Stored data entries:
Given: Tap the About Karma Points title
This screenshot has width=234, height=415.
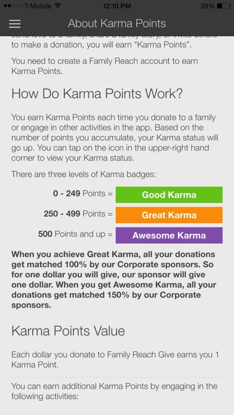Looking at the screenshot, I should pos(117,24).
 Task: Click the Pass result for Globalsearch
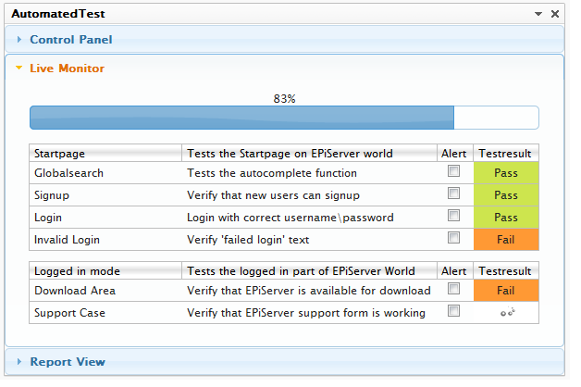[505, 173]
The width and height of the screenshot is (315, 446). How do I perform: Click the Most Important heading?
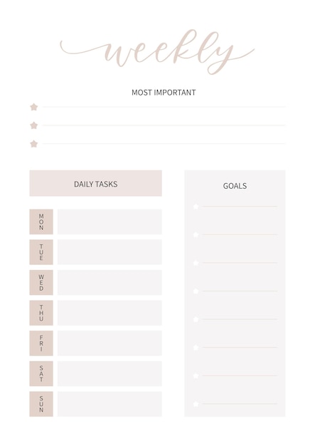coord(164,93)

[WHAT TO WORK ON]:
Could you copy exactly, and with no pictures, the lines above from the one containing "The width and" through the last line, both included?

[SOLUTION TO THIS TASK]:
The width and height of the screenshot is (315, 446). How do I perform: Click the Most Important heading?
coord(164,93)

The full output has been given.